J’ai peu de temps, cet après-midi de dimanche, pour vous écrire. Mais je voulais vous poser une question qui me semble importante pour les débats que vous avez en France. Vous avez certainement entendu parler du livre de David Goodhart intitulé The Road to Somewhere: The New Tribes Shaping British Politics (La route qui mène quelque part: les nouvelles tribus de la politique britannique). Goodhart a publié son livre en mars 2017, deux mois après l’inauguration de Trump et neuf mois après le Brexit. La nouveauté de ses analyses tient à ce que ce représentant des libéraux (il est le fondateur du magazine Prospect) ne rejette pas les « déplorables » qui ont fait passer le Brexit ou voté Trump dans les ténèbres extérieures.
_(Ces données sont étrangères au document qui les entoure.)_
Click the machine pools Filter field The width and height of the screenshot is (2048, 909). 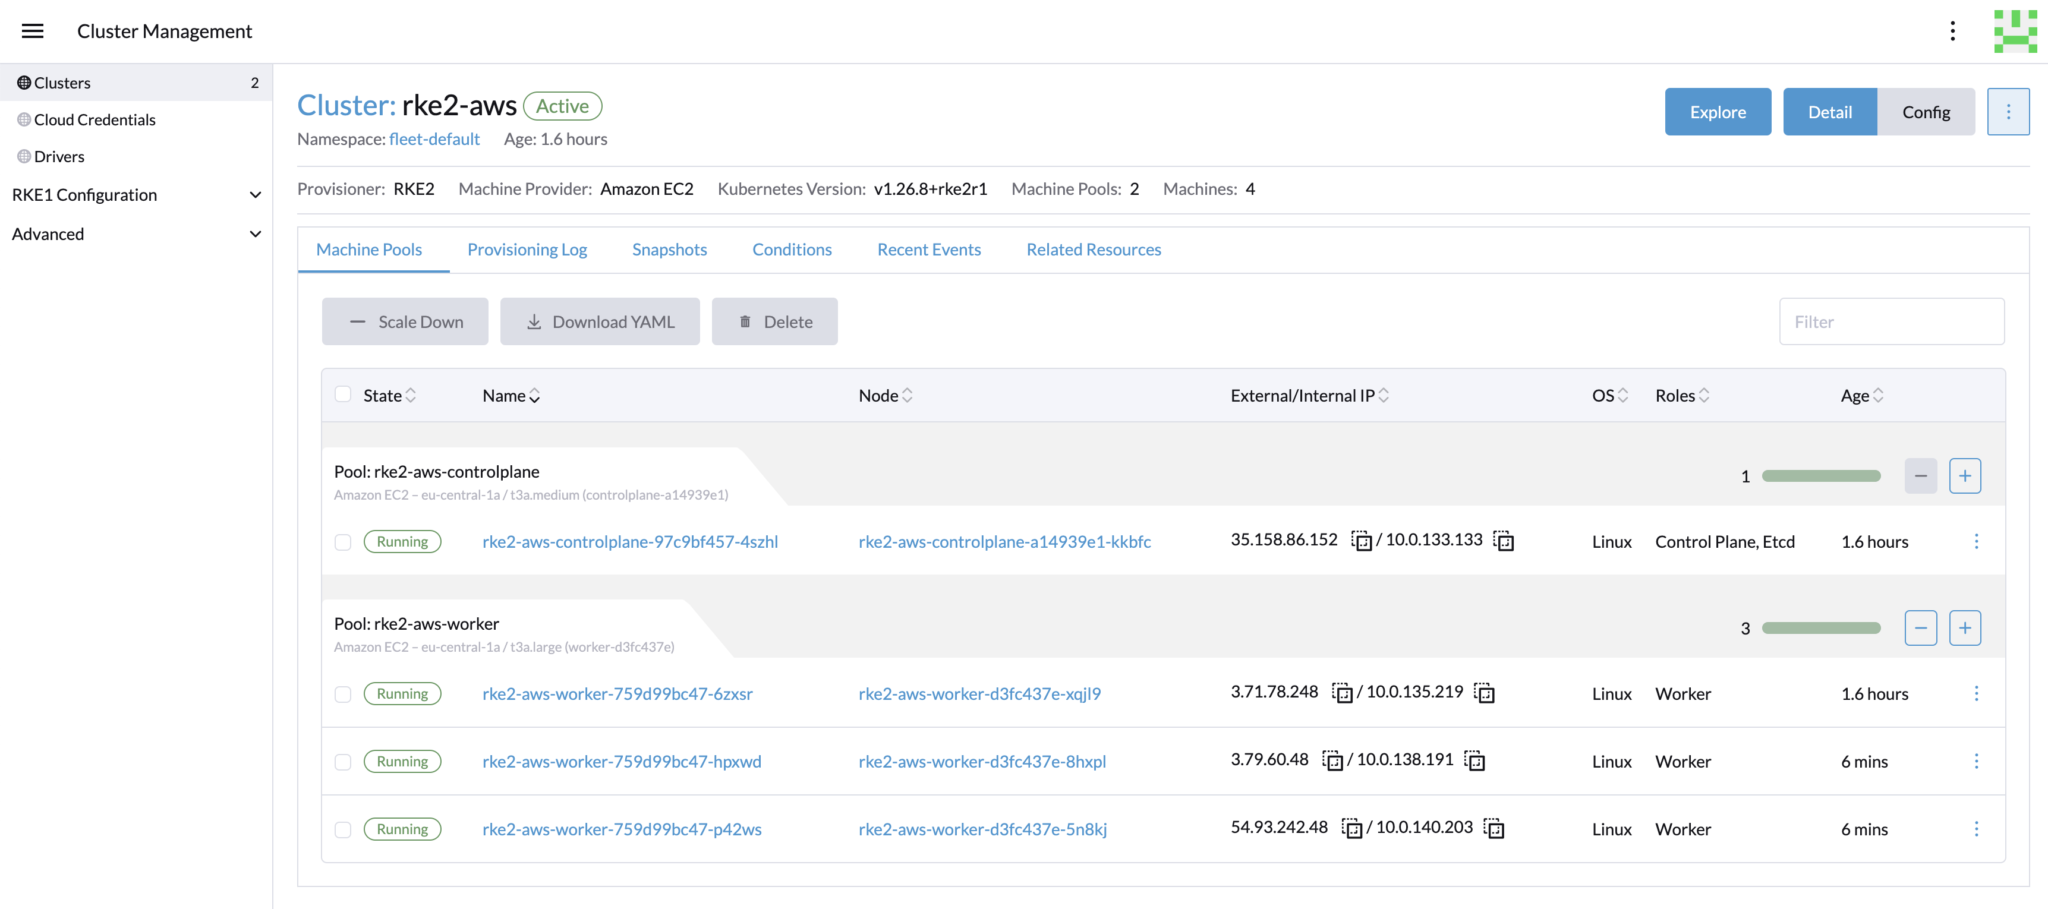coord(1891,322)
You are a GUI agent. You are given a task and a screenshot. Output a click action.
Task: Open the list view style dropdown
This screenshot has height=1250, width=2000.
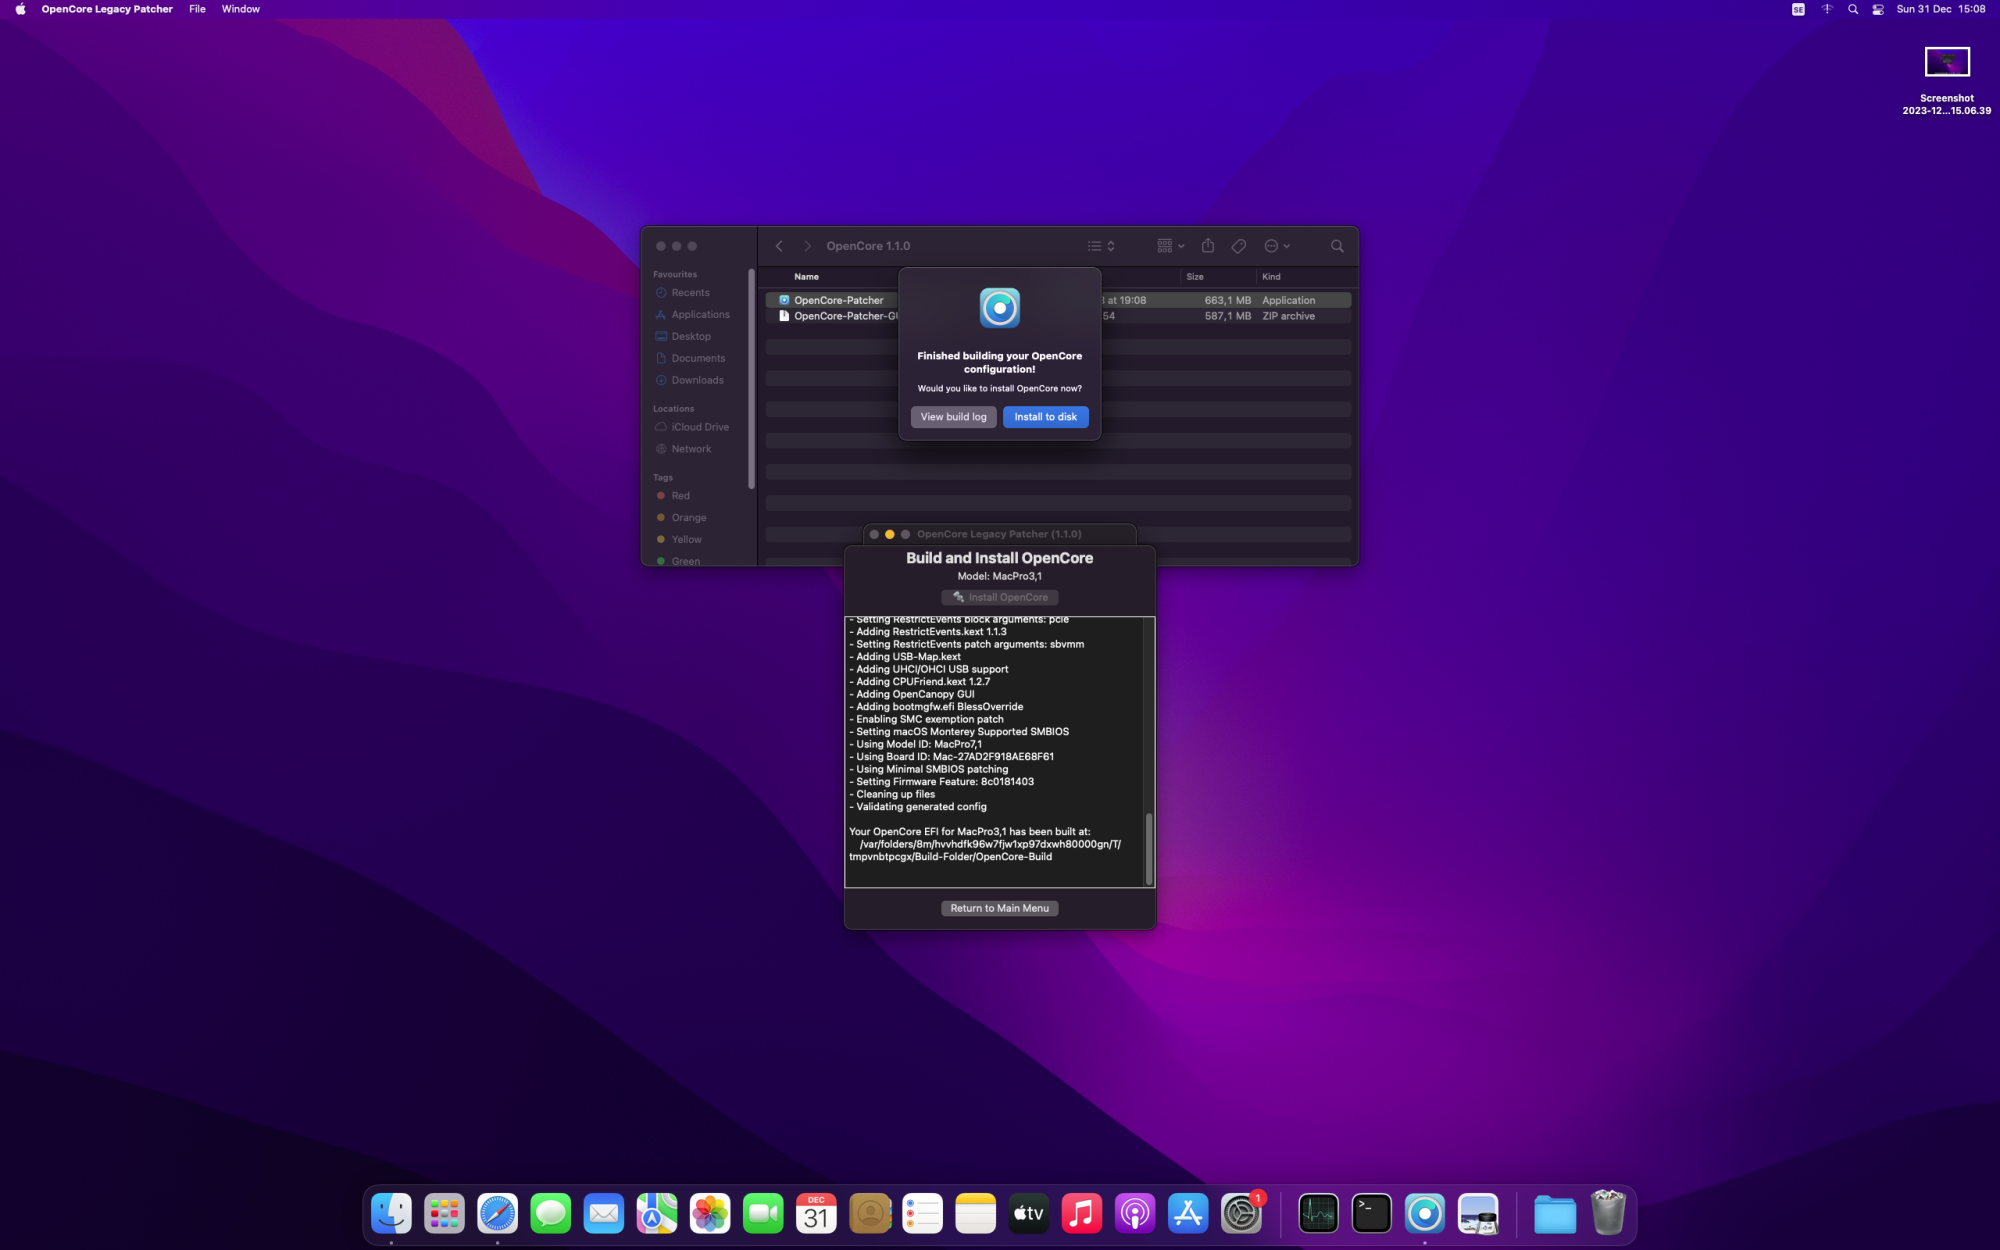pos(1101,246)
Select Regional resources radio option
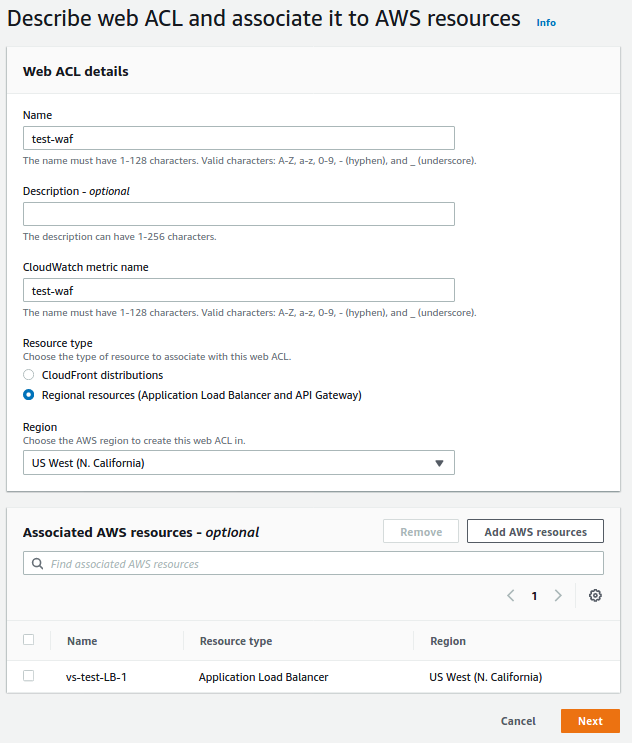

Il les prend au sérieux et commence par leur donner un nom positif - et vous allez voir où je veux en venir. Il les appelle, en anglais, les « somewheres »; tandis que les électeurs d’Hillary Clinton ou les partisans du Remain sont les « Anywheres ». 

Un long détour pour vous poser ma question: comment traduiriez-vous ces deux désignations en français? La langue anglaise a une extraordinaire flexibilité et l’on peut facilement y transformer des adverbes en noms. Mais direz-vous en français « les quelque part » et les « nulle part »? Cela ne serait pas compris, surtout si vous faisiez l’accord au pluriel, comme l’anglais peut le faire. Quels termes alors utiliser? J’ai regardé sur internet s’il y avait des compte-rendus, mais soit les auteurs francophones contournent la difficulté (« les Anywhere »); soit ils inventent des mots qui ne passent pas (par exemple « nullepartiste » et quelquepartiste »). Faut-il parler des « enracinés » et des « déracinés ». Je me disais que le mieux serait sans doute de parler des «sédentaires » et des « nomades ». Qu’en pensez-vous? Etant bien entendu que les nomades sont élitistes et les sédentaires tendent au populisme. Mais, en anglais, parler de « somewheres » et d’ « anywheres » est assez neutre, avec même une coloration positive pour les premiers, un peu comme « sédentaire ». 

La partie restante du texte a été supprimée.